ZUR AUFGABE
Gib den Ausgangstext über die Buchbloggerin Mirai vollständig und Wort für Wort wieder.

AUSGANGSTEXT
•••••
Mirais Blog: https://lass-mal-lesen.blog
Bei Instagram ist Mirai unter dem Namen @lesehexemimi zu finden.
Ein Text von Martina Wildner
An einem schönen Frühlingstag treffe ich mich mit der Buchbloggerin Mirai, 12, in einem Café in der Florastraße in Pankow. Wir haben es beide nicht weit, ich bin aber ganz verschwitzt, weil ich ziemlich schnell geradelt bin.
Zuerst machen wir Fotos, draußen vor blühenden Forsythien und Zierpflaumen, dann geht es los. Ich muss Mirai gestehen, dass es das erste Interview meines Lebens ist – ich bin 50! – und sie rät mir, ein Programm anzuschaffen, das mit dem Handy aufgenommene Gespräche in Text umwandelt. Stimmt! Gleich was gelernt! Also auf zur ersten Frage:
MW: Seit wann liest du gerne Bücher?
•••••
INHALT DER DATEN
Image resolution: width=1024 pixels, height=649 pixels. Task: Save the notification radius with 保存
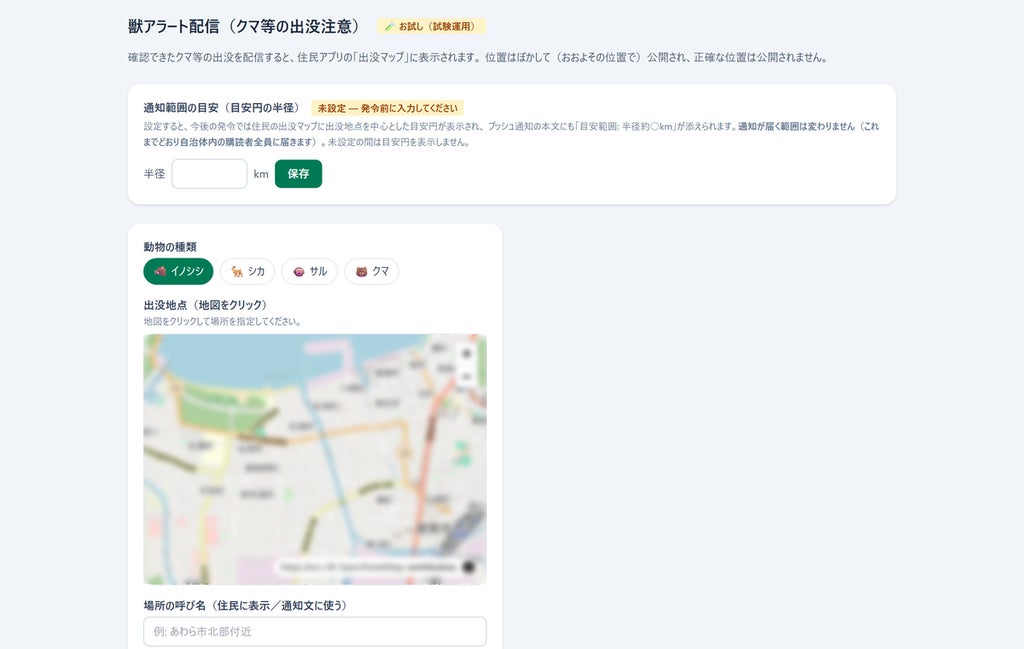(x=298, y=174)
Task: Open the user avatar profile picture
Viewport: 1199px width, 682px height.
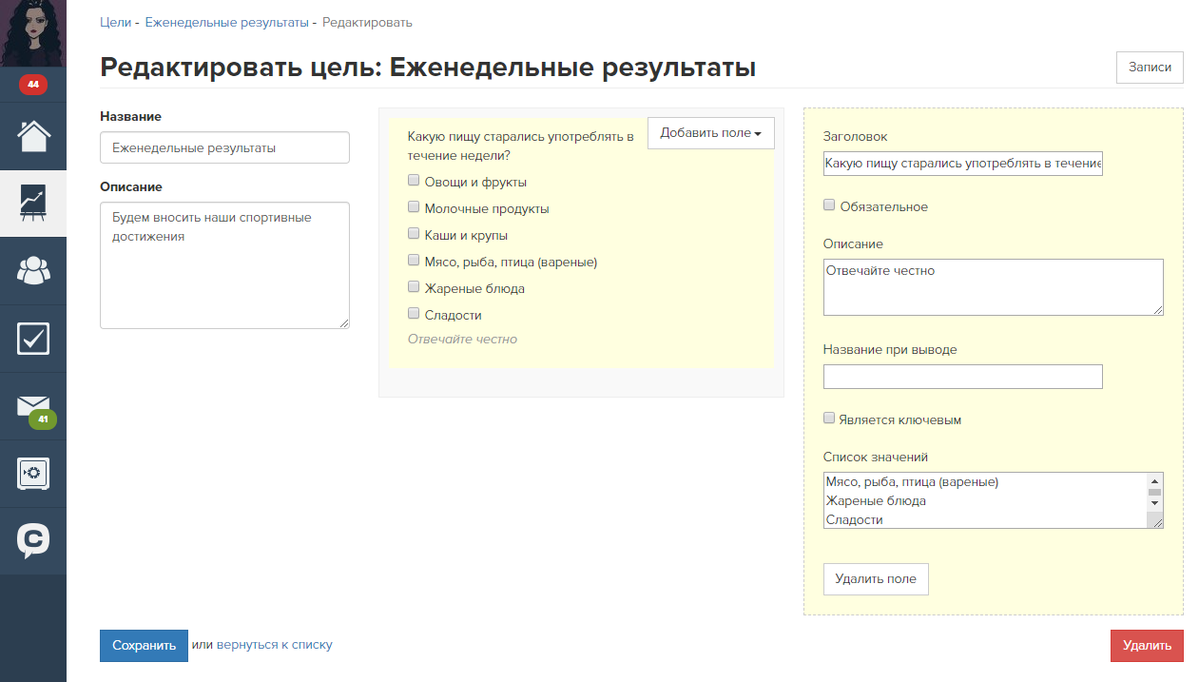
•••••
ANTWORT
Mirais Blog: https://lass-mal-lesen.blog
Bei Instagram ist Mirai unter dem Namen @lesehexemimi zu finden.
Ein Text von Martina Wildner
An einem schönen Frühlingstag treffe ich mich mit der Buchbloggerin Mirai, 12, in einem Café in der Florastraße in Pankow. Wir haben es beide nicht weit, ich bin aber ganz verschwitzt, weil ich ziemlich schnell geradelt bin.
Zuerst machen wir Fotos, draußen vor blühenden Forsythien und Zierpflaumen, dann geht es los. Ich muss Mirai gestehen, dass es das erste Interview meines Lebens ist – ich bin 50! – und sie rät mir, ein Programm anzuschaffen, das mit dem Handy aufgenommene Gespräche in Text umwandelt. Stimmt! Gleich was gelernt! Also auf zur ersten Frage:
MW: Seit wann liest du gerne Bücher?